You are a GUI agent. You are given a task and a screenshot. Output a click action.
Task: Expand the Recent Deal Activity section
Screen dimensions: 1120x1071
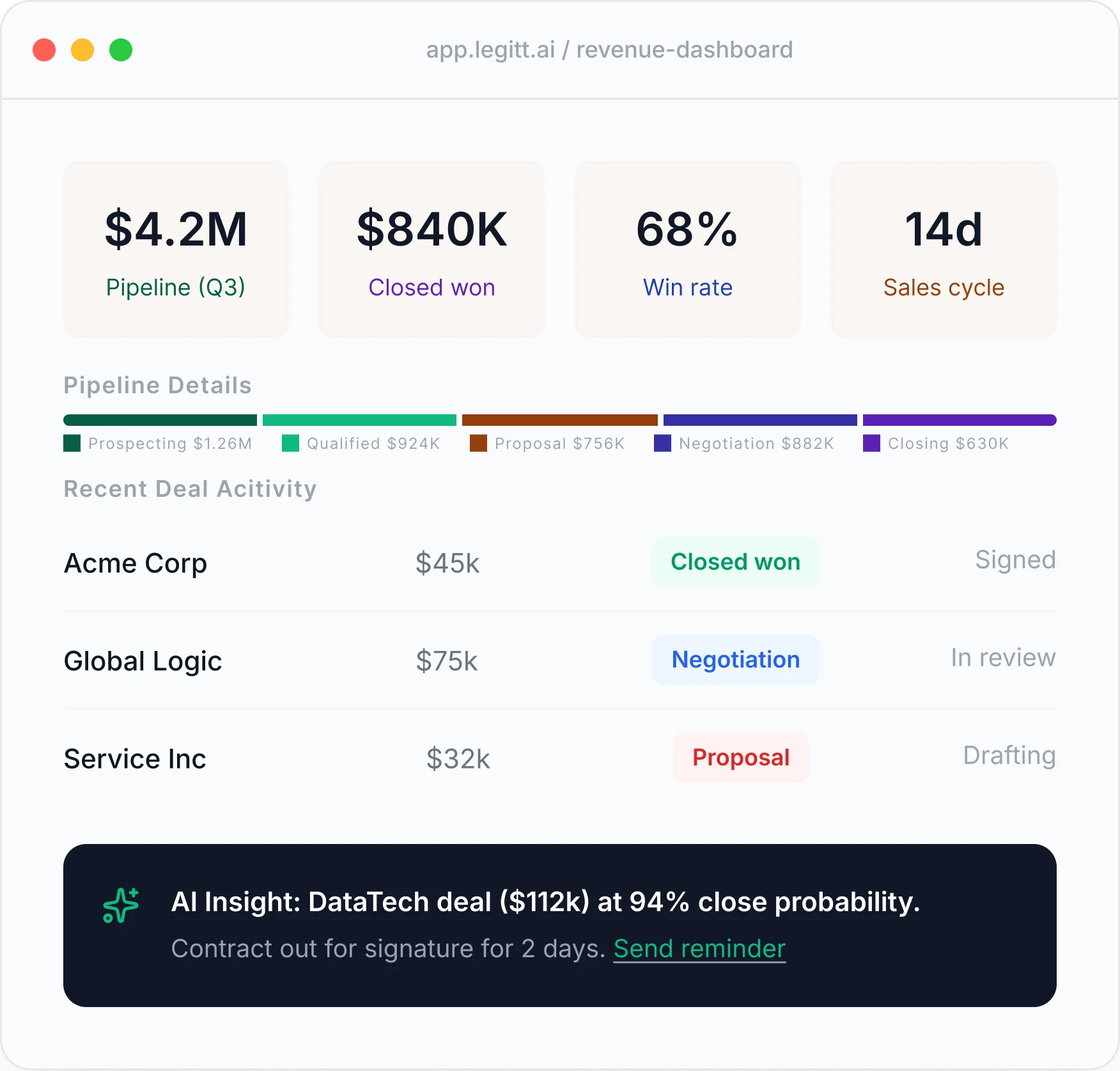tap(190, 489)
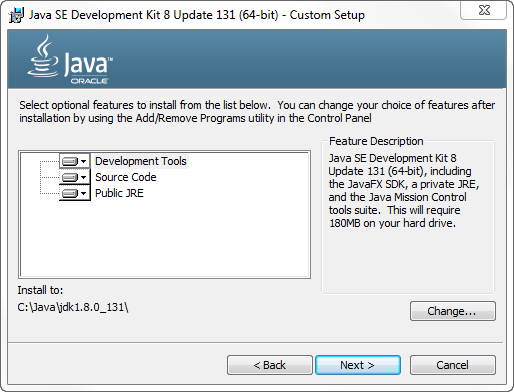This screenshot has width=514, height=392.
Task: Open Source Code feature dropdown arrow
Action: pyautogui.click(x=84, y=177)

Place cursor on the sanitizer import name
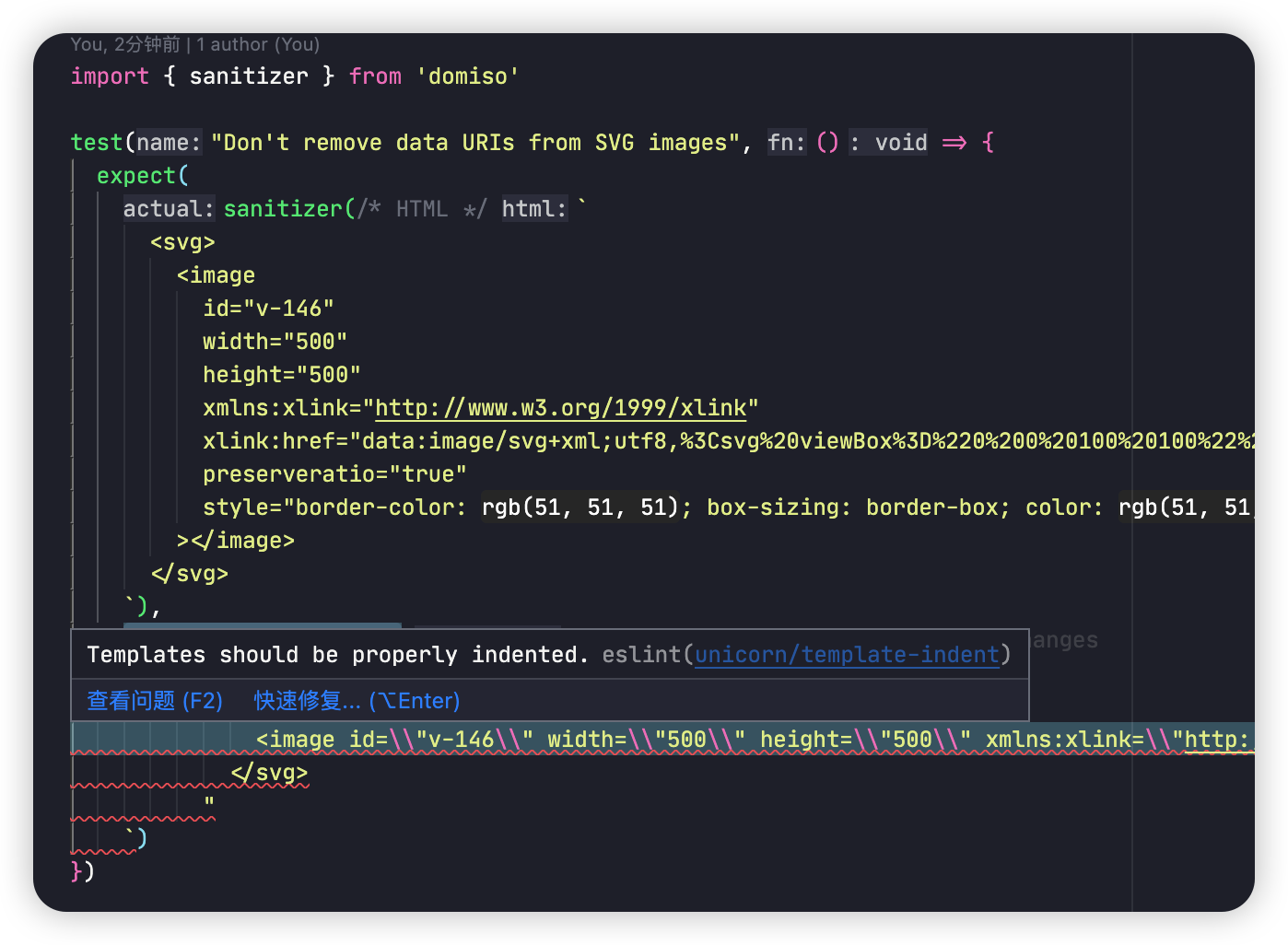click(248, 76)
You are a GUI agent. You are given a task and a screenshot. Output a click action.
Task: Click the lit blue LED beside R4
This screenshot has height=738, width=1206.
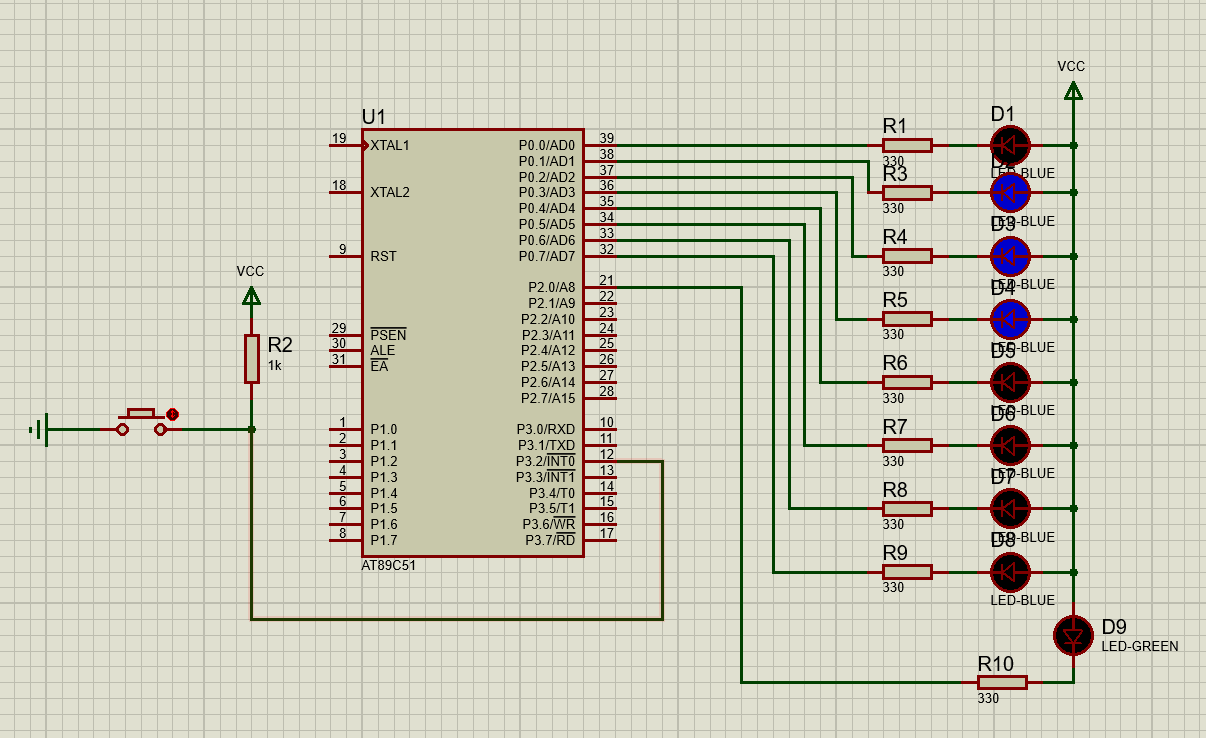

*Task directions*
If an entry holds a picture, leave the picture out and repeat the rest exactly.

*Task response*
You are a GUI agent. You are given a task and a screenshot. Output a click action.
Task: Expand the Recent Deal Activity section
Screen dimensions: 1120x1071
tap(190, 489)
This screenshot has width=514, height=392.
Task: Open Source Code feature dropdown arrow
Action: pyautogui.click(x=84, y=177)

Place cursor on the sanitizer import name
click(248, 76)
You are a GUI agent. You are given a task and a screenshot. Output a click action.
Task: Click the lit blue LED beside R4
This screenshot has height=738, width=1206.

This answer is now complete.